1月14日に伝統と格式ある精進フレンチ料理講座 〜「Le Paysan(ル・ペイザン)」の小瀧シェフに学ぶ〜が開かれました。

動物性食材だけでなく、にんにくやねぎなどの五葷(ごくん)も使わずに味を深めていくレッスンは、参加者の方からも笑顔が溢れる時間となりました。

小瀧シェフの楽しいお話も満載となったレッスンの模様をレポートいたします!


今回会場となったのは、各メディアでも話題の「チーズのような豆乳ぶろっく」でおなじみ、不二製油のスタジオです。


香川からいらっしゃった小瀧シェフ(詳細プロフィールは下記参照、以前の小瀧シェフのご紹介記事はこちらから)は精進フレンチを提供して17年。

「精進フレンチ ル・ペイザン」は弘法大師ゆかりの総本山善通寺にほど近い場所にあり、食を通し豊かな野菜の美味しさから命の尊さを伝えています。

精進フレンチは精進料理に基づき、動物性食品だけでなく五葷(ネギ、タマネギ、ニラ、ニンニク、ラッキョウ。臭いの強い野菜類)を使いません。


日本の精進料理と中国の素食の技を取り入れた精進フレンチが学べるとあって、この日の会場は満席!
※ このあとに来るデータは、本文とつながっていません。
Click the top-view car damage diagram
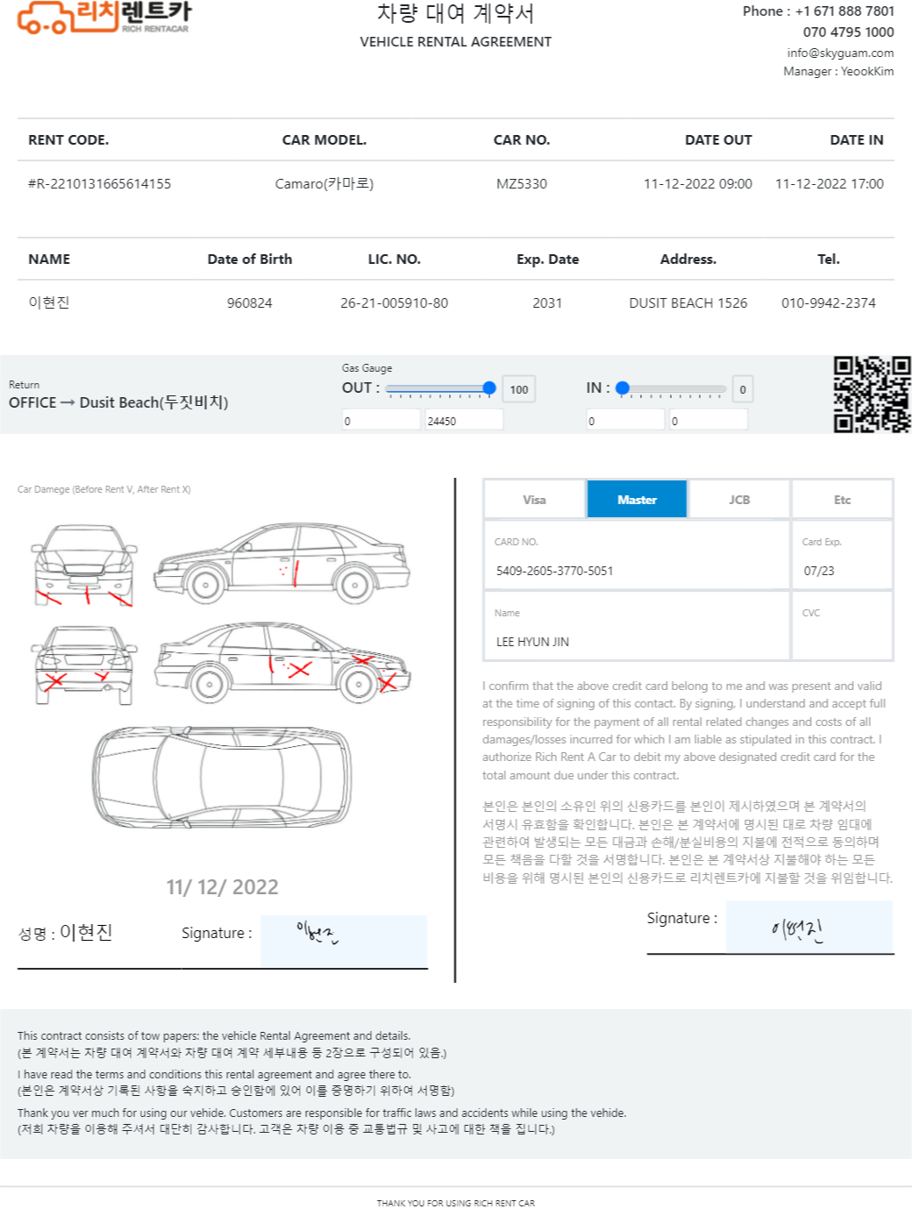 pyautogui.click(x=223, y=778)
季節感を感じる今回のメニューの中の一品、「ソイルと白菜のロール」。

ソイルとは大豆タンパクを表すネーミングで、小瀧シェフの尊敬する方が生み出したもの。シェフもお気に入りだそうです。

「ソイミートのミートってお肉みたいで変だよね?」ということから、大豆=ソイ、土=ソイルの2つを合わせてソイルとしました。

小瀧シェフ:「肉と比べると大豆はタンパク質が少ないじゃないかとよく言われますが、大豆には体内へタンパク質の吸収力が十分にあります。そこをみなさんにわかってほしいですね。
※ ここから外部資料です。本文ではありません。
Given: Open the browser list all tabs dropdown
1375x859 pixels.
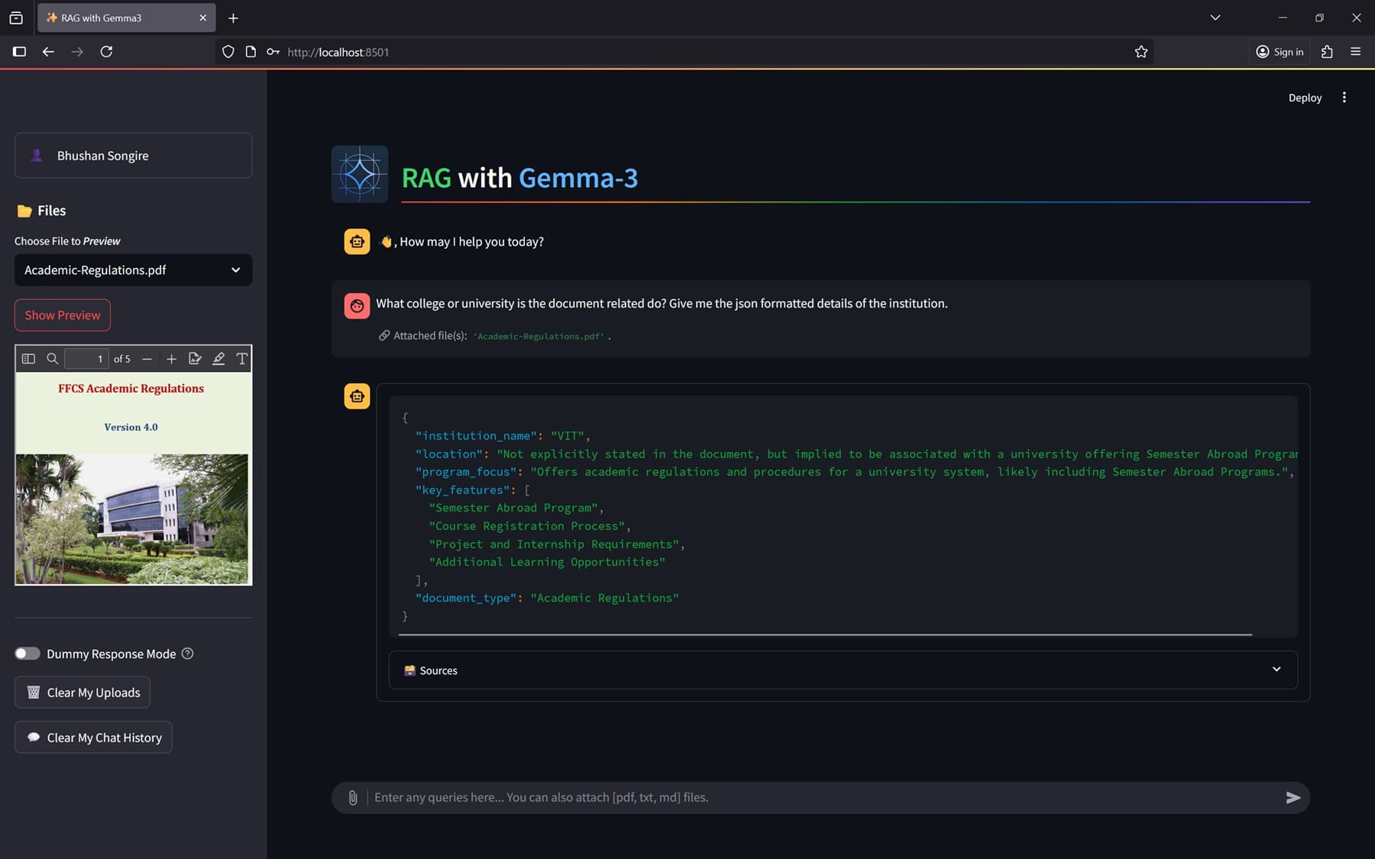Looking at the screenshot, I should click(1215, 18).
厨房は昔はうるさくて戦場みたいだったけど、肉を使わなくなってからは静かです。殺気というものがないんですよね。」

シェフは五葷抜きで玉ねぎを使わない代わりに、白菜を使うことが多いそうです。メニューでは白菜が本来もつ甘み・旨味が感じられ、その理由が良くわかります。


「1200年前に空海が中国に渡り学んだ精進の世界、そんな空海の遺す四国八十八ヶ所のお寺のある地に精進料理のお店がないのはおかしいと思い、自分でやろうと思ったんです」
(小瀧シェフインタビューより)

そう語っていた小瀧シェフからは、レッスンの合間に四国や空海のお話など盛りだくさん!中でも印象深いのは曹洞宗の開祖、道元の話です。

小瀧シェフ:「食べるのは一瞬だけど、それまでの過程が長い料理は一番徳を積めると道元は言ったそうです。」

仏教を学びに宋へ行った道元。そこで禅仏教とは「生活禅」だと発見したと言われています。坐禅だけでなく、日常生活のすべてが修行であり、料理を作ることも重要な悟りだと説かれました。

日々の生活における全ての行為が、その心がけ一つで立派な修行になり悟りを開くことになるのです。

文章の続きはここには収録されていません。